Task to carry out: Find each line in the following listing that has the string "indicator", then state the count and nothing else.

Exercise data:
----------------------------------------

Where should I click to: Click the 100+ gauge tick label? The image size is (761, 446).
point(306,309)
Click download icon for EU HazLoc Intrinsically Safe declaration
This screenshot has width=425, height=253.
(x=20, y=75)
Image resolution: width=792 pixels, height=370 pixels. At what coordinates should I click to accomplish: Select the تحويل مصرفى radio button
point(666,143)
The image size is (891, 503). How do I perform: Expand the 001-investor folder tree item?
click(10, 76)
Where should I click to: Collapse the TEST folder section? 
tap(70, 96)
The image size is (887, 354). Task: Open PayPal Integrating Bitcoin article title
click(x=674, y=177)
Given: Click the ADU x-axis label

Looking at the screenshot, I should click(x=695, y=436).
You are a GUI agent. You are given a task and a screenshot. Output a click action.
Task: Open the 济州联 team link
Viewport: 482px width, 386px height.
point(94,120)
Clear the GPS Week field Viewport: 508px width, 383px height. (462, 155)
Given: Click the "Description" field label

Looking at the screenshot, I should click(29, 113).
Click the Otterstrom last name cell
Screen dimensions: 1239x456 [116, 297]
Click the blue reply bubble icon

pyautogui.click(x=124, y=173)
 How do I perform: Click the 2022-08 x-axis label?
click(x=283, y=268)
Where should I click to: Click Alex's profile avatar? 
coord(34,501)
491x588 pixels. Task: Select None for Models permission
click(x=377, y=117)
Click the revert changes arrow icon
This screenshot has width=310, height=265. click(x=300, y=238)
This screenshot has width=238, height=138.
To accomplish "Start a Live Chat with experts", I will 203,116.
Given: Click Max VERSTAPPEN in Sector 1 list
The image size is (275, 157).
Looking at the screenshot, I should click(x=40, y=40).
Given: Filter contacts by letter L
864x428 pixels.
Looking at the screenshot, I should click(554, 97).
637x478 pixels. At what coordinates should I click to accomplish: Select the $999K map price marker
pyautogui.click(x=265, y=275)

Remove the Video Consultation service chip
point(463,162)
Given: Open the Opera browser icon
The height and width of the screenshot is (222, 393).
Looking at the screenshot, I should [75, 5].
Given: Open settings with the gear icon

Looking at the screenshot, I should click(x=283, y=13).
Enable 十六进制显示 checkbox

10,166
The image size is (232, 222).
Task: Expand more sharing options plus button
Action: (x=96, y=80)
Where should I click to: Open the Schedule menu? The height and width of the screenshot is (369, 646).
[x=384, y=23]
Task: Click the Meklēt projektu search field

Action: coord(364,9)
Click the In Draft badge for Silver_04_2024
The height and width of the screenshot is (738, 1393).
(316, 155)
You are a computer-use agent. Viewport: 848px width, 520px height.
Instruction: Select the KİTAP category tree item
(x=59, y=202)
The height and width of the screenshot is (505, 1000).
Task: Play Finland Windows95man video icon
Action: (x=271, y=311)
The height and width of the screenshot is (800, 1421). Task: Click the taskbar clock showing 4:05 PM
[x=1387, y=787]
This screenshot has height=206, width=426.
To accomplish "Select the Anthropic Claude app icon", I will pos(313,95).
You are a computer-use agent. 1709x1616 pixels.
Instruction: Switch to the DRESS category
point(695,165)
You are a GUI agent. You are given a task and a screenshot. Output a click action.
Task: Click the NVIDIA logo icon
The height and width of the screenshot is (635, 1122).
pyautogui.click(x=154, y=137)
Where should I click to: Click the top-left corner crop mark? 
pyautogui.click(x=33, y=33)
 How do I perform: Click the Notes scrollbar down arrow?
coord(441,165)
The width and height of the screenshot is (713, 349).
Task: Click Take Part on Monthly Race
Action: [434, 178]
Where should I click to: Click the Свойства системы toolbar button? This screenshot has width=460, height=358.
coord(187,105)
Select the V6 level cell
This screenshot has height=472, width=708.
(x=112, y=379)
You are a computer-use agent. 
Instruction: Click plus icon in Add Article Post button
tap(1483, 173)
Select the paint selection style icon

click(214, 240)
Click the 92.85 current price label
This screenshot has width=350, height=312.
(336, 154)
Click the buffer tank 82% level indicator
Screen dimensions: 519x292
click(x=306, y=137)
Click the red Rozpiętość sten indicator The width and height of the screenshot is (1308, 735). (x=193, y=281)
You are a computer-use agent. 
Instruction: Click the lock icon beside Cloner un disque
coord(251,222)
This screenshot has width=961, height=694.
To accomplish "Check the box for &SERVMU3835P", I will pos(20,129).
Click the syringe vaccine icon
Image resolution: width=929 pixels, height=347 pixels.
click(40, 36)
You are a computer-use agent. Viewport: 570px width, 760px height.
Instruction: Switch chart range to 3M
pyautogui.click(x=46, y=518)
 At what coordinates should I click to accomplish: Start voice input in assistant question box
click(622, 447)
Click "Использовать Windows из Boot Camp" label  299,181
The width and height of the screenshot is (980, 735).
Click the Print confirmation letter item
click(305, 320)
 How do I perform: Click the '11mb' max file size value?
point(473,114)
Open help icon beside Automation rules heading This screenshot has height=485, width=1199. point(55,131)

----------------------------------------

Solution to the exercise: 2